No, you're not back in your freshman year film studies class, and it's not the 1940s... this is happening right now.

Wait, so what's going on? Well, in short, Paramount Consent Decrees are officially over. On Friday, a New York federal judge granted a motion by the U.S. Department of Justice to terminate the movie industry's long-lasting licensing rules.


What are the Paramount Decrees? 

Back in the earlier days of Hollywood, movie studios controlled the making of and distribution of movies. That meant, they could own their own theaters and only show their movies as many times as they wanted. 

Studios controlled the production, distribution, and exhibition of the film by the same company, and because of this, they received all of the profit. 

This led to a major antitrust lawsuit from the United States government. The resulting decisions were called The Paramount Consent Decrees. 

The Paramount Consent Decrees have been in effect since the late 1940s. Because of the U.S. Supreme Court's landmark 1948 decision in United 
States v. Paramount Pictures, the studios had to divest themselves of their exhibition holdings.

That meant theater owners were no longer subjected to the demands of big studios like Paramount. 

A court-approved settlement then established rules governing the licensing relationship between certain studios such as Paramount and Warner Bros. and theater owners. 

Those laws have existed ever since. 

 

Lesson-4-industry-8-638South Sefton CollegeCredit: https://www.slideshare.net/mattheworegan/lesson-4-industry-30337666

What's Happening Now? 

The Trump Department of Justice said they were coming after the decrees, and now they've done it. We used to have bans on things like block-booking, which was the bundling of multiple films into one theater license. That meant you couldn't force a small theater to take your crappy movie if it only wanted to show your popular one. We also had a ban on circuit dealing, which is the practice of licensing films to all movie theaters under common ownership, as opposed to licensing each film on a theater-by-theater basis. So, you can't have Disney only sell their movies to Regal or AMC. 

Well, now all of that is legal...and independent theaters are terrified. How can they stay open if they're forced to use a certain number of screens, or have to make deals with certain studios or miss out on showing their movies? 

And what happens when places like Disney, Amazon, Apple, and maybe Universal buy their own theaters? Can they just prevent other people from showing their work and effectively put national chains out of business? 

Why allow your stuff to be shown at AMC or even The Vista when you have your own chain to keep open? 

U.S. District Court Judge Analisa Torres agrees with the government that times have changed... and so must the rules.

### Supplied information
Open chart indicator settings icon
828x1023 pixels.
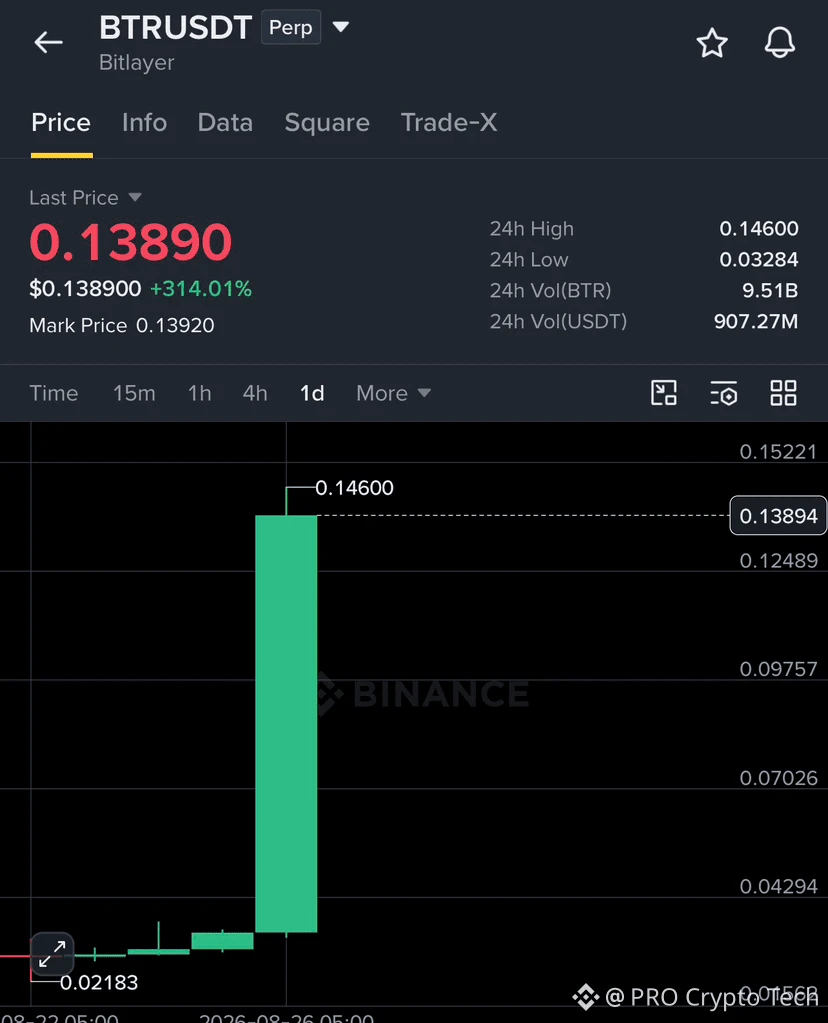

### Exercise requirements
(a) Repeat word for word the section of the Paramount Decrees article that begins with the words "The Trump Department" and ends with "Regal or AMC.".
(b) Write what comes next in the Paramount Decrees article, picking up right after its final sentence.
The material has nothing to do with the Paramount Decrees article.

### Responses for each task
(a)
The Trump Department of Justice said they were coming after the decrees, and now they've done it. We used to have bans on things like block-booking, which was the bundling of multiple films into one theater license. That meant you couldn't force a small theater to take your crappy movie if it only wanted to show your popular one. We also had a ban on circuit dealing, which is the practice of licensing films to all movie theaters under common ownership, as opposed to licensing each film on a theater-by-theater basis. So, you can't have Disney only sell their movies to Regal or AMC.

(b)
"Given this changing marketplace, the Court finds that it is unlikely that the remaining Defendants would collude to once again limit their film distribution to a select group of theaters in the absence of the Decrees and, finds, therefore, that termination is in the public interest," she writes in a 17-page opinion that goes against the one made 80 years ago. 

Torres does accept that certain conduct once deemed illegal may now be acceptable...but theater chains are fighting to stay open nationally, and this feels like a nail in their coffin.  

Her opinion states, "The Court finds that changes to antitrust administration, in particular, the HSR Act, provide federal antitrust agencies with notice and the opportunity to evaluate the competitive significance of any major transaction between a movie distributor and a theater circuit, which suggests a low likelihood of potential future violation."

I can't help but see this as a really bad idea that lacks complete foresight. We're going to lose many independent theaters to these changes, and maybe even independent movies which will have no place to be shown. 

This, plus the shift to watching things online, is about to damage one of America's first industries. 

But, her opinion doesn't seem to take that into account. 

"In today’s landscape, although there may be some geographic areas with only a single one-screen theater, most markets have multiple movie theaters with multiple screens simultaneously showing multiple movies from multiple distributors," states the order. "There also are many other movie distribution platforms, like television, the internet and DVDs, that did not exist in the 1930s and 40s. Given these significant changes in the market, there is less danger that a block booking licensing agreement would create a barrier to entry that would foreclose independent movie distributors from sufficient access to the market." 

Support a local theater any way you can. 

The times are certainly changing...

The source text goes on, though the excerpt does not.